Extracted text
________
The stars are aligning for Rugby Australia to successfully bid for the 2027 tournament despite the Wallabies’ poor performance.

The Webb Ellis Cup on display during the World Cup in Japan. Picture: AFP
The Webb Ellis Cup on display during the World Cup in Japan. Picture: AFP

Despite enduring the fallout from arguably the Wallabies’ worst performance at a World Cup, the stars are aligning for Rugby Australia to successfully bid for the 2027 tournament.

Hosting the World Cup would provide a welcome cash injection for Rugby Australia — on top of a scheduled British and Irish Lions tour in 2025 — with downward pressure on the next TV rights deal and a looming ugly court battle with Israel Folau threatening the code’s finances.

Australia is hoping that World Rugby will follow the lead of the International Olympic Committee and award two World Cups at the same time, while ironically also ensuring tournaments do not compete with the 2028 Los Angeles Olympics and the hoped-for Brisbane Games of 2032.
________
Tasks to perform
1. Based on the article about Rugby Australia's World Cup bid, say whether each statement agrees with it, answering yes or no and quoting the deciding words: (a) Rugby Australia is positioned to bid for the 2027 tournament. (b) A British and Irish Lions tour is scheduled for 2023. (c) Australia hopes World Rugby will award two World Cups at the same time.
2. According to the article about Rugby Australia's World Cup bid, which 2028 event should the tournaments avoid competing with?
3. Translate this sentence from the article about Rugby Australia's World Cup bid into Spanish: "The stars are aligning for Rugby Australia to successfully bid for the 2027 tournament despite the Wallabies’ poor performance."

Recorded data
________
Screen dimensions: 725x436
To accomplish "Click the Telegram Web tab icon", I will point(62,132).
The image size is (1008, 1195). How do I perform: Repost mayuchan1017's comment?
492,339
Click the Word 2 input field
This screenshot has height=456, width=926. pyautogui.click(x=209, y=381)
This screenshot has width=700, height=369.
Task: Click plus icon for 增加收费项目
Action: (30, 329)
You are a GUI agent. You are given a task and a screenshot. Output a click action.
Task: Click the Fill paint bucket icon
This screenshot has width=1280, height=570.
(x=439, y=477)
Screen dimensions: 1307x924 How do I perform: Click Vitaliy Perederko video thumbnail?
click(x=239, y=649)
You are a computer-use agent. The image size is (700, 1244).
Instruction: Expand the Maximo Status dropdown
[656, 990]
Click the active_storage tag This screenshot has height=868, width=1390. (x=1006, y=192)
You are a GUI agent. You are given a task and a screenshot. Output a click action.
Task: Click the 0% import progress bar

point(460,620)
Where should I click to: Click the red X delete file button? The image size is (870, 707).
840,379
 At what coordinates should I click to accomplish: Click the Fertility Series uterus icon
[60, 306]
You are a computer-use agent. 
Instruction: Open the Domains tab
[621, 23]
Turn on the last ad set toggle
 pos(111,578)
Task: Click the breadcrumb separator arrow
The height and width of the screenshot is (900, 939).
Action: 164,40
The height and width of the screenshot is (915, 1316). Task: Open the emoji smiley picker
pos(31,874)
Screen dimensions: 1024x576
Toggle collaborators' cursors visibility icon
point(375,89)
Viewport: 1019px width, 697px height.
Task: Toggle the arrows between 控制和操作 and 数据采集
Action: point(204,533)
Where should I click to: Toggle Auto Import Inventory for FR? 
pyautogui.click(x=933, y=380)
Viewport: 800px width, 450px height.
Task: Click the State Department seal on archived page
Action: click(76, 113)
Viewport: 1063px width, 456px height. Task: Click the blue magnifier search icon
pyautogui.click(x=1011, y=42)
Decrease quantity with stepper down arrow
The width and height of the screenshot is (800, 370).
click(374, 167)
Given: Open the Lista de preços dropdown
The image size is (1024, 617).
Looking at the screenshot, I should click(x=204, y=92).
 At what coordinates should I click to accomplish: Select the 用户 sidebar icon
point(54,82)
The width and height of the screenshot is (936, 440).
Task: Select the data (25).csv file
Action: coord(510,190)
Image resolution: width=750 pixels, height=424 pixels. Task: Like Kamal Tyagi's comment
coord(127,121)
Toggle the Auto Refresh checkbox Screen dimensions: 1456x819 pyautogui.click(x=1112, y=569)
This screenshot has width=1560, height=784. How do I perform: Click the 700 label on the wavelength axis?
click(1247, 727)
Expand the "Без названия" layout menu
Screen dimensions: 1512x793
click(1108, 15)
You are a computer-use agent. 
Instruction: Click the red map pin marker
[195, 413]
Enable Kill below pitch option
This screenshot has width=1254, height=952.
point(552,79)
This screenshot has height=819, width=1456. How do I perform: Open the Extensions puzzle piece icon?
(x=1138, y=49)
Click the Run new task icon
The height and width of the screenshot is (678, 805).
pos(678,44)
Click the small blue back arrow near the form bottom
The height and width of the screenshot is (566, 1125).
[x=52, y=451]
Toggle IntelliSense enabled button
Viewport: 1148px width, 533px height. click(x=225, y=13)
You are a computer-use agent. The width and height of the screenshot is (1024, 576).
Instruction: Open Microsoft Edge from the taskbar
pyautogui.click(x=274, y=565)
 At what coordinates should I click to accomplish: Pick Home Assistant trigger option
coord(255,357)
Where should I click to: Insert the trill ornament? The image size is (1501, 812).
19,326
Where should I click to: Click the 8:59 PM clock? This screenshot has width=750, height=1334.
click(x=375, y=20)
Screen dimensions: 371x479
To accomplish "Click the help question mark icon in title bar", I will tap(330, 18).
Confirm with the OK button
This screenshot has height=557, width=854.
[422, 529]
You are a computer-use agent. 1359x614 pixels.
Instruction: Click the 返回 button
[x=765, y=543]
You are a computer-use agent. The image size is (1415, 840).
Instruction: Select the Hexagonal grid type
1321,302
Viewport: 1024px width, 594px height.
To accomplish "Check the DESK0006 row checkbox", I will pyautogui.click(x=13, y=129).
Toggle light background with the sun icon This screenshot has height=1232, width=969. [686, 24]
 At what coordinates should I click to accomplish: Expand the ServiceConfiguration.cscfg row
________
Answers to the exercise
1.
(a) Yes: "the stars are aligning for Rugby Australia to successfully bid for the 2027 tournament"
(b) No: "a scheduled British and Irish Lions tour in 2025"
(c) Yes: "Australia is hoping that World Rugby will follow the lead of the International Olympic Committee and award two World Cups at the same time"

2. The 2028 Los Angeles Olympics.

3. Los astros se están alineando para que Rugby Australia logre con éxito la candidatura al torneo de 2027, a pesar del pobre rendimiento de los Wallabies.